[PROBLEM TO WORK ON]
After locating the line that contains "Linköpings universitet (76, 1081)" in the records below, write out exactly that line and each line after it through the one that contains "Finansiering (117, 1071)", and nothing else.

*** DATASET ENTRIES ***

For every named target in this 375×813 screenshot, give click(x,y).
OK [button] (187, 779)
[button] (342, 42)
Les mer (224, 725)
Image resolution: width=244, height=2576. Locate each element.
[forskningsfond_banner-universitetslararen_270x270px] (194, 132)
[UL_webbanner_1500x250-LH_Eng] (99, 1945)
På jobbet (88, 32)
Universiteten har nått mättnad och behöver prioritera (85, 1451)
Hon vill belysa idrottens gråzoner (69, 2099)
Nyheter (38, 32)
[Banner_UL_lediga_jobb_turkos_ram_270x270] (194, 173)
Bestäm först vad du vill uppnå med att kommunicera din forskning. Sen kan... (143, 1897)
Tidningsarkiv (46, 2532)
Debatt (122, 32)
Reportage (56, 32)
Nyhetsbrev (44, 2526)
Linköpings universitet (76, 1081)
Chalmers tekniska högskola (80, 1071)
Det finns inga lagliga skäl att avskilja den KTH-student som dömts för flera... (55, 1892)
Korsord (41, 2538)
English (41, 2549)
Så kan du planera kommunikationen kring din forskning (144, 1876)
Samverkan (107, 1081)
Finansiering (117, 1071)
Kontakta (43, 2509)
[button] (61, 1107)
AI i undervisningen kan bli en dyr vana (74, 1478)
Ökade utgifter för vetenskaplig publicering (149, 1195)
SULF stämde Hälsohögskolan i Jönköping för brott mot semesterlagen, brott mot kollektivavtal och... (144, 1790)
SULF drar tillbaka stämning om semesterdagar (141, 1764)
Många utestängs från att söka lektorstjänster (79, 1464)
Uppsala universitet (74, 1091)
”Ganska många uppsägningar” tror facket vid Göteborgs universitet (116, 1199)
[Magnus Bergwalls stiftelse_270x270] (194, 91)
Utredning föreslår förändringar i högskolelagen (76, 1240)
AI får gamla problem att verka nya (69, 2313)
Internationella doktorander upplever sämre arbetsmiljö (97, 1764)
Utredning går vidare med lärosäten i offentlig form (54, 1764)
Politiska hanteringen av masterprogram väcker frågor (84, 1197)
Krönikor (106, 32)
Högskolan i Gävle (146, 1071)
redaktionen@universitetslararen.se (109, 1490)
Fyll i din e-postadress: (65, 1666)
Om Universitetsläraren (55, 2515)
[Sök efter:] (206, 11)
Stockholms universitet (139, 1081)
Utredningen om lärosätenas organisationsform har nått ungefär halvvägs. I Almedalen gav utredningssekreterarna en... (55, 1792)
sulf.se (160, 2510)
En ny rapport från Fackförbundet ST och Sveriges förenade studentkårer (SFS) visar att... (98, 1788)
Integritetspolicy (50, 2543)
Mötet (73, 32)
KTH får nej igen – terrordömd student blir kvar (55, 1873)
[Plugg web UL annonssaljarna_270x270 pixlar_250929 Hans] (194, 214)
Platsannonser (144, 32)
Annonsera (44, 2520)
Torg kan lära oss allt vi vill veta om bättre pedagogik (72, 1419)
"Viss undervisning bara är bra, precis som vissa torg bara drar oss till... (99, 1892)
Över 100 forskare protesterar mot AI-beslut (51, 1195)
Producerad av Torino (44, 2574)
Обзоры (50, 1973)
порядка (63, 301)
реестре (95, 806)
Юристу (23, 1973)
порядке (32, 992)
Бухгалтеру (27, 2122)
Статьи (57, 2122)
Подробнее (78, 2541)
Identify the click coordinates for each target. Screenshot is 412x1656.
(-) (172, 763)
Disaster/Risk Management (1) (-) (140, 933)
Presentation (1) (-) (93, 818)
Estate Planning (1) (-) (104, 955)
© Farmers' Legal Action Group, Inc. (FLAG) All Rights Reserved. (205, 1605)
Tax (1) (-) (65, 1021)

***

[PROBLEM SOLUTION]
Linköpings universitet (76, 1081)
Chalmers tekniska högskola (80, 1071)
Det finns inga lagliga skäl att avskilja den KTH-student som dömts för flera... (55, 1892)
Korsord (41, 2538)
English (41, 2549)
Så kan du planera kommunikationen kring din forskning (144, 1876)
Samverkan (107, 1081)
Finansiering (117, 1071)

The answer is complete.